AAC position regarding the determination of gluten in foods
The Codex Alimentarius Commission adopted in 1981 a Standard for foods, which have been specially prepared to meet the dietary needs of persons intolerant to gluten. This "Codex Standard for Gluten-Free Foods" (Codex Stan 118-1981) specifies that the total nitrogen content of food ingredients derived from gluten containing cereals may not exceed 0.05 g per 100 g on a dry basis (or 0.31 % protein/ds, Nx6.25), when they are used in a gluten-free food.
With the aim to redefine this limit value in terms of maximum gluten content in the final gluten-free food, a revision of the Codex Standard was started in 1993. No consensus has been reached however, due mainly to the lack of science based data on tolerance levels of gluten for coeliac people, and to the lack of a reliable method for determination of gluten.
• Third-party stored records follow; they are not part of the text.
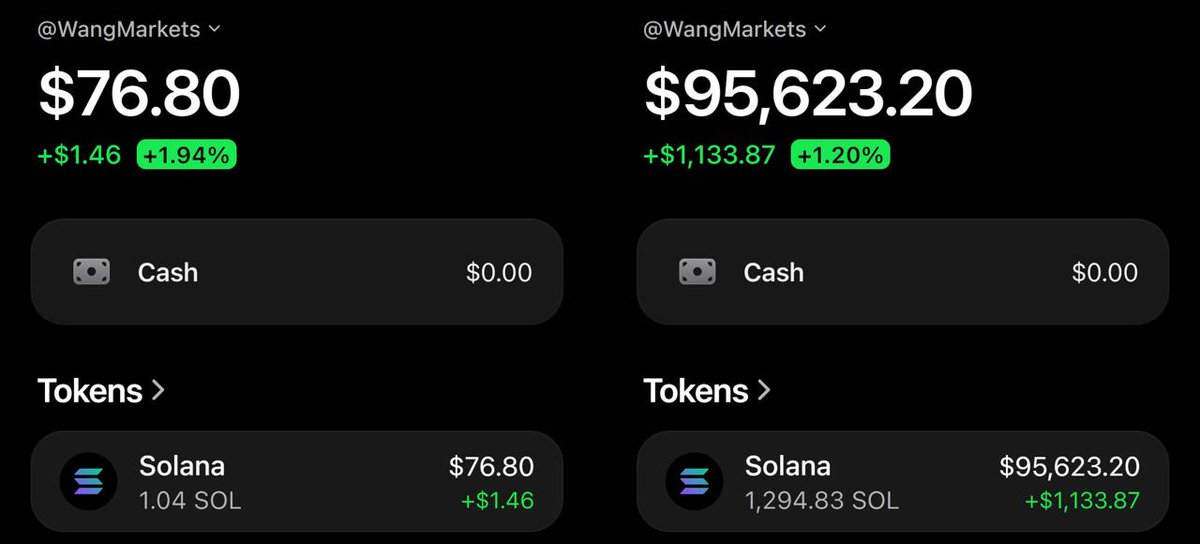Viewport: 1200px width, 544px height.
Task: Click the +$1.46 gain under the left balance
Action: tap(79, 155)
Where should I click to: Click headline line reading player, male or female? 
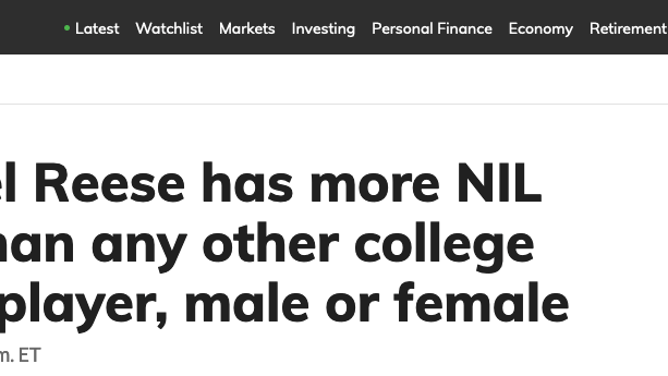(285, 305)
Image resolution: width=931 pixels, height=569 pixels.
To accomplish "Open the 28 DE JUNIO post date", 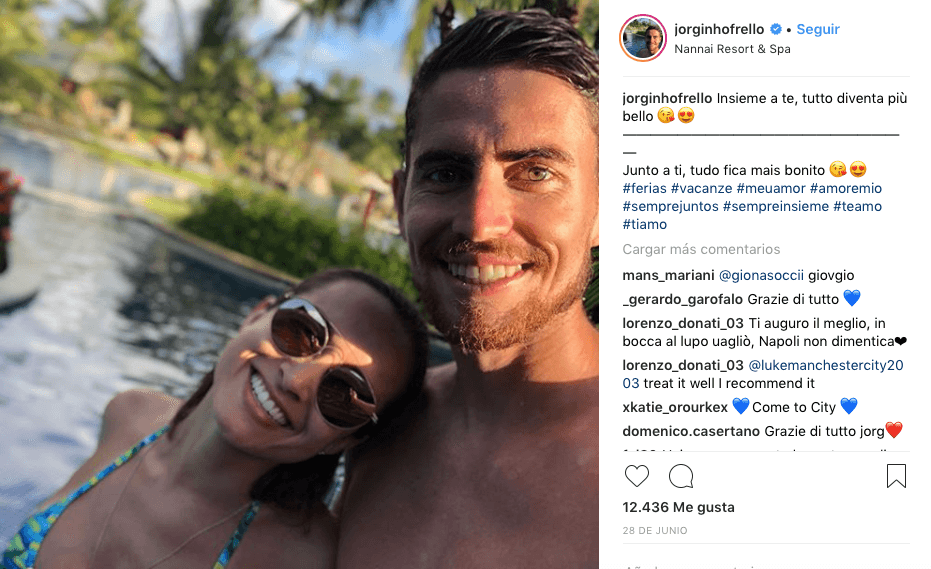I will pyautogui.click(x=654, y=531).
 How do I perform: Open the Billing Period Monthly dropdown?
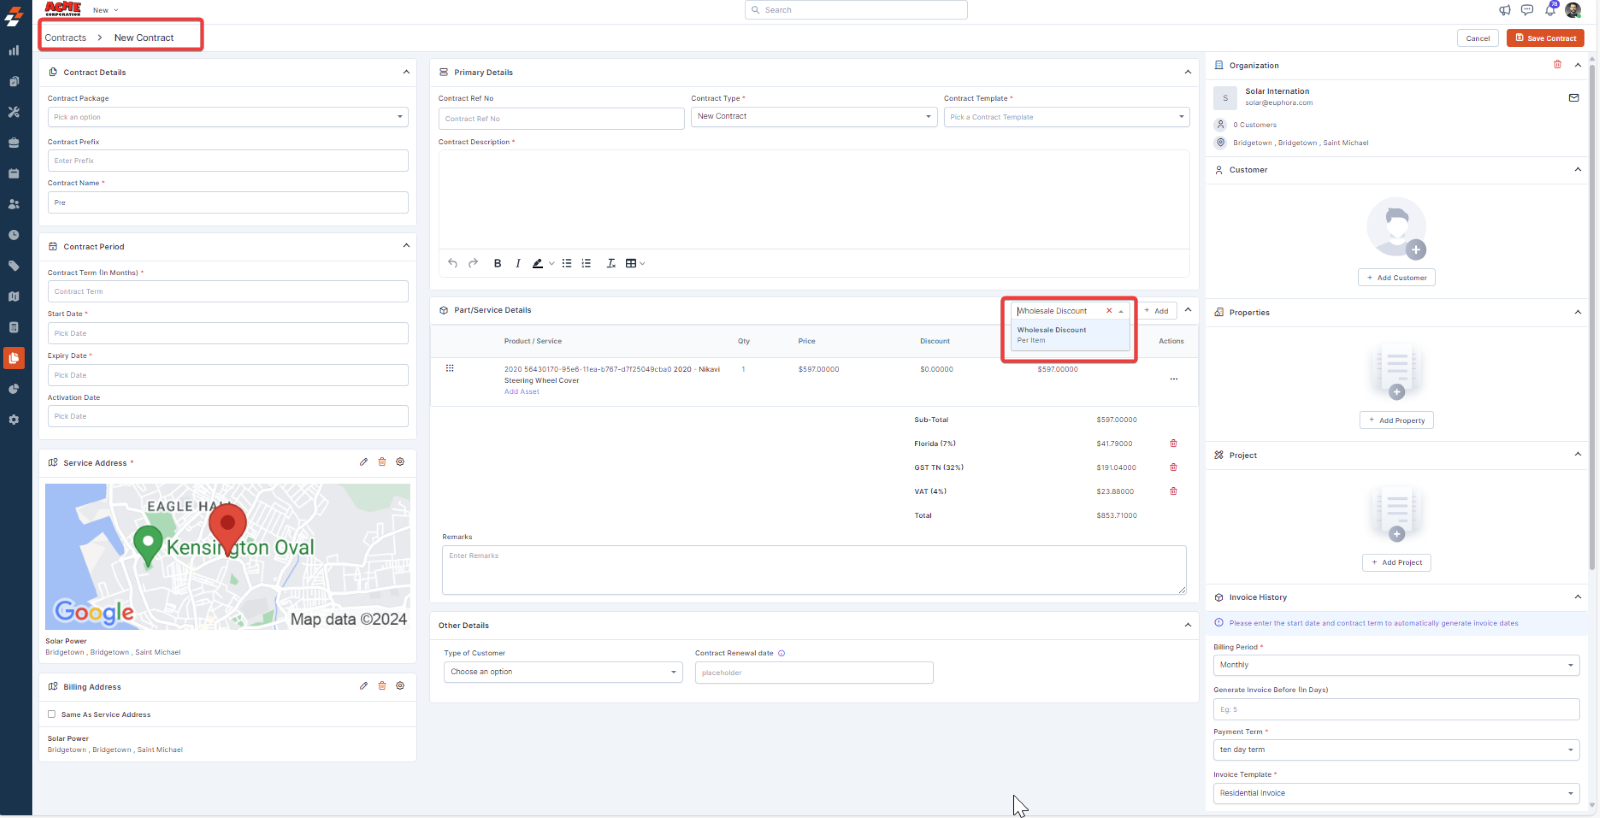click(x=1395, y=665)
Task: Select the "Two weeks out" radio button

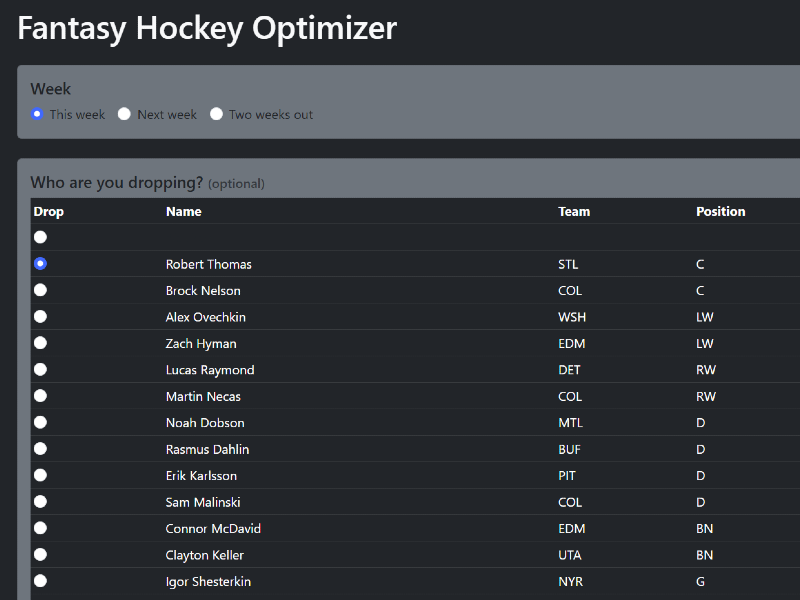Action: point(216,114)
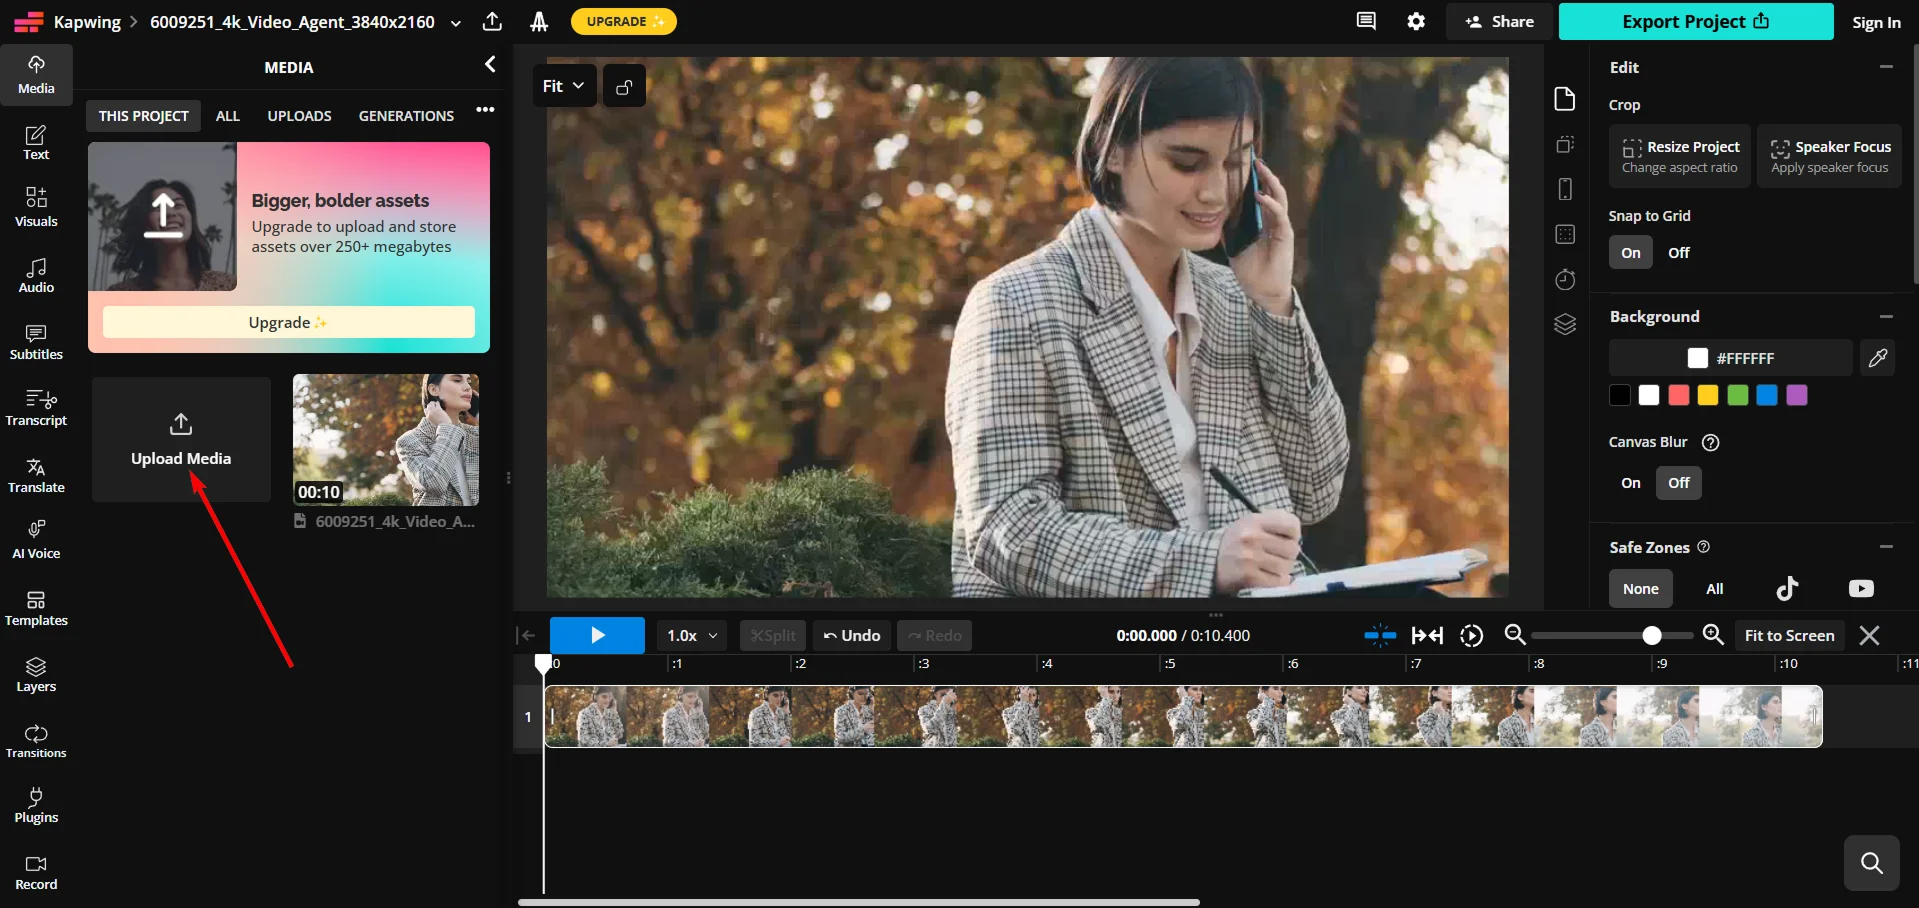
Task: Open the Fit zoom dropdown
Action: 563,86
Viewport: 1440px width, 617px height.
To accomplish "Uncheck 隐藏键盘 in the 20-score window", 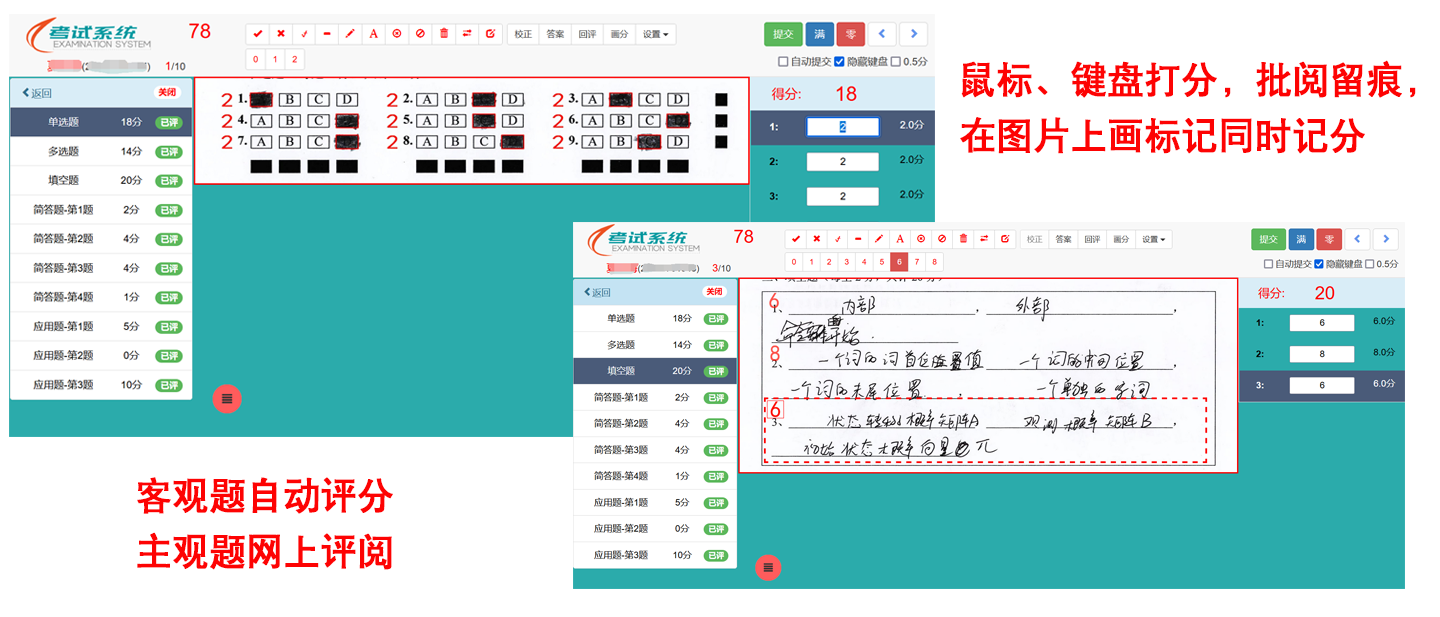I will tap(1319, 264).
Two types of commercial ELISA tests kits have been available and used for several years:
1) based on a monoclonal antibody raised against an omega-gliadin peptide from the Australian wheat variety Timgalen, originally developed by Skerrit. This method has been approved as standard by AOAC [1] .
2) based on a polyclonal antibody raised against a gliadin extract purified from a mixture of fifteen different German wheat varieties originally developed by Riedel de Haen.
As it could be expected, the reactivity of these two antibodies is different [2]. Furthermore, the protein preparations included in each kit as standards being also slightly different in composition, any direct quantitative comparison between the two methods is impossible.
Physical treatments like heating and hydrolysing can affect the determination of prolamins, which can lead to false estimation of gluten. The existing methods are not sensitive enough to determine trace amounts of gluten. Too high specificity makes it difficult to determine gluten levels in foods, when the results are varying depending on the cereal type and variety. Defining a reference gliadin standard, which would have the same composition of wheat varieties in the food, is also a major problem.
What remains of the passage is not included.